## Aim of the exercise
In the entries below, find each line with the word "agent" and return it.

## Record set
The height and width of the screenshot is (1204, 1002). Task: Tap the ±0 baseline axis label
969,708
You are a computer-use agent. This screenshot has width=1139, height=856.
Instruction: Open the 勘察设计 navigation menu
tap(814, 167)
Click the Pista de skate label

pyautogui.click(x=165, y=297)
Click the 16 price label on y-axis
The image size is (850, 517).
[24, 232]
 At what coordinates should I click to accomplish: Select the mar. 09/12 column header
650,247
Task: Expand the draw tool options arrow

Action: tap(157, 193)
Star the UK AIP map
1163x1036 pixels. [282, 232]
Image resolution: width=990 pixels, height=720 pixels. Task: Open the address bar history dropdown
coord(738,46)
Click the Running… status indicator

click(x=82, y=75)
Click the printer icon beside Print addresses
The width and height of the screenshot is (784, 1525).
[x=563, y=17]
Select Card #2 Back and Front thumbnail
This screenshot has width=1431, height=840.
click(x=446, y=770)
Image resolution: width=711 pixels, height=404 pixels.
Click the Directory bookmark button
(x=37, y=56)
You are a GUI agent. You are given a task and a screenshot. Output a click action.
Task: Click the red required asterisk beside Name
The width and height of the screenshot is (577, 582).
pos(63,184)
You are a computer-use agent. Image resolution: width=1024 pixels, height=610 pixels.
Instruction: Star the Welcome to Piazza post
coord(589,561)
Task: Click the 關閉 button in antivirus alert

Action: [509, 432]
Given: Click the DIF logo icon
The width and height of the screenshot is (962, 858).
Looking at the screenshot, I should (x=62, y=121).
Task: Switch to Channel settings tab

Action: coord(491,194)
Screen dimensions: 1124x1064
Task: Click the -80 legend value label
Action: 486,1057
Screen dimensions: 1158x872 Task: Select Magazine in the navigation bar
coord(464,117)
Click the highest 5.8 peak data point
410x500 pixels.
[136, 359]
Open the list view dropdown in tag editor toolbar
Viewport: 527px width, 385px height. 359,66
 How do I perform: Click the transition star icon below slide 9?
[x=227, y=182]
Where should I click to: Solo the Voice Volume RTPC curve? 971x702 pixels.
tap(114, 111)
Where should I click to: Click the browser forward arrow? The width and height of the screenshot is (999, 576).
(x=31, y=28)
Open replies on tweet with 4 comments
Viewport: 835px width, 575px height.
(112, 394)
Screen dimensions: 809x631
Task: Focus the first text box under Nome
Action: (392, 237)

## Answer section
You are a computer-use agent. This screenshot has width=1139, height=856.
You are a GUI agent. You are given a task and a screenshot. Output a click action.
You are a computer-use agent. Image resolution: width=1024 pixels, height=610 pixels.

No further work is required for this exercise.